▼

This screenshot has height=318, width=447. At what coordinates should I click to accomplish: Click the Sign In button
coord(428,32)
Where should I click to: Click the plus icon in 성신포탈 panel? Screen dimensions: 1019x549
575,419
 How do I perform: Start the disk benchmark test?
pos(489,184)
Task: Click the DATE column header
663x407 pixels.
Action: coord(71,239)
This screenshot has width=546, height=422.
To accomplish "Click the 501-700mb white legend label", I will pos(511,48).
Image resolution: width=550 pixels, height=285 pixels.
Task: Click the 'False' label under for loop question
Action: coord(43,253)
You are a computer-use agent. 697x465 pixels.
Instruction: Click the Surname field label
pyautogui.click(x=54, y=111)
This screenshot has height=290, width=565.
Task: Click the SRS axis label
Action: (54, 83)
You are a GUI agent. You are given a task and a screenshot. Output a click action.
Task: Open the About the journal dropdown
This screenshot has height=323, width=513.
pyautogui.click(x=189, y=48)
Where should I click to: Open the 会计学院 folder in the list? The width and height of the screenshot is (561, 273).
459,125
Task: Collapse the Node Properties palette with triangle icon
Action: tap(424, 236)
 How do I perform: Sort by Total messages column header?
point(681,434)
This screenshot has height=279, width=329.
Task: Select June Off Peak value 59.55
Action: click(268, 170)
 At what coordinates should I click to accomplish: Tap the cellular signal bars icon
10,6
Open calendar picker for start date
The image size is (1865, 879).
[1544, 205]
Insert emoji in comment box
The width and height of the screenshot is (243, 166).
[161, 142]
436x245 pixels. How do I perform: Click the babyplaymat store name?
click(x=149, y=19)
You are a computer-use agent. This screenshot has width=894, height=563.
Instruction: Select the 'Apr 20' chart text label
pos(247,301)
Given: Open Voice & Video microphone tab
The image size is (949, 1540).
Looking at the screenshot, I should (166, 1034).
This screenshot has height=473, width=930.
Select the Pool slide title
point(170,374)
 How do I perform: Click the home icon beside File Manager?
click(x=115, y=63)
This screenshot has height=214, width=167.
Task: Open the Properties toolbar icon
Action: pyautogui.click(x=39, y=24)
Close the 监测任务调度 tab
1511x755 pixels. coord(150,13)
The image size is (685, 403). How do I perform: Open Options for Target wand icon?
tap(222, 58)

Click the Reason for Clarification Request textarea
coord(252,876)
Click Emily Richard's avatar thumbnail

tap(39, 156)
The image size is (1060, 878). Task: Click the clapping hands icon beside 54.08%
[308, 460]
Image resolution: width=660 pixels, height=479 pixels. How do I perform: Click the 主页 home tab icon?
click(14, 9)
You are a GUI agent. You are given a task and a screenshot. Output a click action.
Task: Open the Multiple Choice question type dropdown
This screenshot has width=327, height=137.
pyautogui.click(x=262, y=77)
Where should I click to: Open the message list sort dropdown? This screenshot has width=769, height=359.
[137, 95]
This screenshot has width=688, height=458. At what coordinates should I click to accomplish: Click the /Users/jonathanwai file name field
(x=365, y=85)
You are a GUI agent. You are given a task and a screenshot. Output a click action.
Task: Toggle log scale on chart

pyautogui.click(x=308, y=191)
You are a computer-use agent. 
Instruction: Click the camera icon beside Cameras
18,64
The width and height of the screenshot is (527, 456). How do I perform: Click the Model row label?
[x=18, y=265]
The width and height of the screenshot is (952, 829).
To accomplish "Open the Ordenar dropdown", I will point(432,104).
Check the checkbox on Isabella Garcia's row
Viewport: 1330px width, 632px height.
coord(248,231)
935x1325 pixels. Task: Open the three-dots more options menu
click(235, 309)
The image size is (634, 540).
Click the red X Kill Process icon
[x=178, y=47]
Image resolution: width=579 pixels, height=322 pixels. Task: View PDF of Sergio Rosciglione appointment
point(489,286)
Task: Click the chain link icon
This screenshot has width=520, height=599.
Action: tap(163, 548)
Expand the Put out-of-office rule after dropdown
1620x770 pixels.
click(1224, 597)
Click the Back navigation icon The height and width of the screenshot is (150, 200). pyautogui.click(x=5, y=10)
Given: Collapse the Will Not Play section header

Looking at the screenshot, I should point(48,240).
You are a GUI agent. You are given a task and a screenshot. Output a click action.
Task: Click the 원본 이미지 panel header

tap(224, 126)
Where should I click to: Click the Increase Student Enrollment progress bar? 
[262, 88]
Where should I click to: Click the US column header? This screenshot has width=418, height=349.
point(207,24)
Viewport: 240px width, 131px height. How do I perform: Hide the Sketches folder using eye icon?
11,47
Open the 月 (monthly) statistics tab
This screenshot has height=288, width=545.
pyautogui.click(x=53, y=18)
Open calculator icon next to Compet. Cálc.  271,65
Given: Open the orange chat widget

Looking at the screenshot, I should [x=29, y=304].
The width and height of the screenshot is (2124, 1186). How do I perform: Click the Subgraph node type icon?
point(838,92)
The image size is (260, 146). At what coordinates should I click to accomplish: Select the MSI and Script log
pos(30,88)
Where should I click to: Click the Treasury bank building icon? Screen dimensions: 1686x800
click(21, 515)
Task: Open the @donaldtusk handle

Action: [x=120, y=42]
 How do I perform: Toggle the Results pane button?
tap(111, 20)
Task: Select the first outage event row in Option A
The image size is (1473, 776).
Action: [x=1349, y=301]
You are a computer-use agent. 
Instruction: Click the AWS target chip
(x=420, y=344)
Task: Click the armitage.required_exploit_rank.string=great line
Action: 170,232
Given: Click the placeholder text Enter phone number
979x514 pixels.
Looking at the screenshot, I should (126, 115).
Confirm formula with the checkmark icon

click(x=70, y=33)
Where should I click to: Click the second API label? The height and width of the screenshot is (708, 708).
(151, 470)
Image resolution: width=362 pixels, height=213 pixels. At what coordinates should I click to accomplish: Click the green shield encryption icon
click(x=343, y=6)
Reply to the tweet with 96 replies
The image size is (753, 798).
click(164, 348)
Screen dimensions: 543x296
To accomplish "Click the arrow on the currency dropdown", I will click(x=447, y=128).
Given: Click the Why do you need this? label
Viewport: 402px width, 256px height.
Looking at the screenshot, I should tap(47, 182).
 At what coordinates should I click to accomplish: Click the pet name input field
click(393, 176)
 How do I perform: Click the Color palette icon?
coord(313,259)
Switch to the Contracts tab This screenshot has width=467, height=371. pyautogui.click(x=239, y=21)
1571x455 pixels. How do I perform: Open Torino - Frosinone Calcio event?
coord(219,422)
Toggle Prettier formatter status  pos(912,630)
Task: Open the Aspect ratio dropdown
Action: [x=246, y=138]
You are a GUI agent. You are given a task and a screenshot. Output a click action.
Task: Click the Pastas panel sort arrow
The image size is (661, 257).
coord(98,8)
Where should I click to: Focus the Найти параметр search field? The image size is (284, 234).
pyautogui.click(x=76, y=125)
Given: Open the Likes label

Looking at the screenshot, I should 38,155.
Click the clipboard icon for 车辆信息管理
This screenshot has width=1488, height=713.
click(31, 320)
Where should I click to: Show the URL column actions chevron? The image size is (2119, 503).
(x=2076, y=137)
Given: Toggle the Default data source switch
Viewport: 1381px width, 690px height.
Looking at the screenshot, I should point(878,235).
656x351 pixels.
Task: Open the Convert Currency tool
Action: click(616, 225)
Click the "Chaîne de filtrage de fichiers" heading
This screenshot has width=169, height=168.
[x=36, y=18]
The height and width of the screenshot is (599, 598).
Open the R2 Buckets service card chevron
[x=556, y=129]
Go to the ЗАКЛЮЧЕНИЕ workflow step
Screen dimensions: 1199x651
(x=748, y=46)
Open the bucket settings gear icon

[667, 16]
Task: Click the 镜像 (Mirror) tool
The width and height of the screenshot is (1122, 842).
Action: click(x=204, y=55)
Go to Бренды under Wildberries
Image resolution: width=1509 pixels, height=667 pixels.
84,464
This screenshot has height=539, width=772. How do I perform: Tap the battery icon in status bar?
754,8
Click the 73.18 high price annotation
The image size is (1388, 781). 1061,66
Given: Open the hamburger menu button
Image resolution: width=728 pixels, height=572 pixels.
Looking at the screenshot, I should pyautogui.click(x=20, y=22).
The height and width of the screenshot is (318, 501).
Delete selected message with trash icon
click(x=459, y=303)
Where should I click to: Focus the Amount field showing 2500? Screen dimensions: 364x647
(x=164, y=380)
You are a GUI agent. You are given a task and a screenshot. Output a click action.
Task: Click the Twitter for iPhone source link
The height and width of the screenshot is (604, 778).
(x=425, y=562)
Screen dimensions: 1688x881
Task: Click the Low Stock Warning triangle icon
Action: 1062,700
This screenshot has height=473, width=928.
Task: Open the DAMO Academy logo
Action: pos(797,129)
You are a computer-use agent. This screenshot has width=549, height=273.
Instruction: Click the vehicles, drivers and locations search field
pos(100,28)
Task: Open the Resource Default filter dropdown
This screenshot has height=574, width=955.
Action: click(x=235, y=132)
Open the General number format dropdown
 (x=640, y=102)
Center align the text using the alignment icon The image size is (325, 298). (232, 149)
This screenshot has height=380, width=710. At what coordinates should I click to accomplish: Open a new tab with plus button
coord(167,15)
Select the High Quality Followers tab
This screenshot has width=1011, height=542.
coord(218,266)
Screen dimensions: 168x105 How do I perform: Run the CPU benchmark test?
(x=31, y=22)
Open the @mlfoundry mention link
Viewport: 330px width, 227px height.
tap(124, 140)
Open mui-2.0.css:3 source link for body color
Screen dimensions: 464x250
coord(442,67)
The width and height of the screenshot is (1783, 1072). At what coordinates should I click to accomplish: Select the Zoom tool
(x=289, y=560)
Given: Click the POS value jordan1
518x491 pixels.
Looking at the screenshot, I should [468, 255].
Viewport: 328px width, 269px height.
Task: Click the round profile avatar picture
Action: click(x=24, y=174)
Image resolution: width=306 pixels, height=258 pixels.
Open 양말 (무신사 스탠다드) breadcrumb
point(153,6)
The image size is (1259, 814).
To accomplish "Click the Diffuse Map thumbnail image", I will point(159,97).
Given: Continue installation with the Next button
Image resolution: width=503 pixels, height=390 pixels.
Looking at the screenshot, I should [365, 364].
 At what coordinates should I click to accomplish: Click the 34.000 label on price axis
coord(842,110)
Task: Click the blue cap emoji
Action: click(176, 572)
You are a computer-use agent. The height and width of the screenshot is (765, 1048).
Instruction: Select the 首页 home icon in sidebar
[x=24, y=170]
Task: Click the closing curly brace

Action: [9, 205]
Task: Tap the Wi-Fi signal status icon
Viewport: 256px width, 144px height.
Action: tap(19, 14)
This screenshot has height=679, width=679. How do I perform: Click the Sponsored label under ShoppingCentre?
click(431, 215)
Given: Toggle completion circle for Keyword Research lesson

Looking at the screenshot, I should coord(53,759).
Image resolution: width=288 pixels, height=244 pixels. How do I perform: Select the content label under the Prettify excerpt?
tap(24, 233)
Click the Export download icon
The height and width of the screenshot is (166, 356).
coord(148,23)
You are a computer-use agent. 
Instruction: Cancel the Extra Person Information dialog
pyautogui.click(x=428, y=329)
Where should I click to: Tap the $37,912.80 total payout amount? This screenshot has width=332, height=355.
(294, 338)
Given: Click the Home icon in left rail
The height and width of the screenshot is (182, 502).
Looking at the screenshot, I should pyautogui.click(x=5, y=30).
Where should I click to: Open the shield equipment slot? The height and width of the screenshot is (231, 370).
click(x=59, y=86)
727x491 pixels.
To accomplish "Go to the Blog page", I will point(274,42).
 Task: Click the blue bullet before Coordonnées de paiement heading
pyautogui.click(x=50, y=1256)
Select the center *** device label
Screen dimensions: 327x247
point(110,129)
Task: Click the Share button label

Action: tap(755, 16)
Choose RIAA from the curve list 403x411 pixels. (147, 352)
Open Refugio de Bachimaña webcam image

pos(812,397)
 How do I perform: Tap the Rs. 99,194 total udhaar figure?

▲

[ACTIVITY]
Could you reproduce exactly the lines of the entries above, from the one with "This screenshot has height=574, width=955." through the one with "Open the @mlfoundry mention link", and nothing else?

[ANSWER BOX]
This screenshot has height=574, width=955.
Action: click(x=235, y=132)
Open the General number format dropdown
 (x=640, y=102)
Center align the text using the alignment icon The image size is (325, 298). (232, 149)
This screenshot has height=380, width=710. At what coordinates should I click to accomplish: Open a new tab with plus button
coord(167,15)
Select the High Quality Followers tab
This screenshot has width=1011, height=542.
coord(218,266)
Screen dimensions: 168x105 How do I perform: Run the CPU benchmark test?
(x=31, y=22)
Open the @mlfoundry mention link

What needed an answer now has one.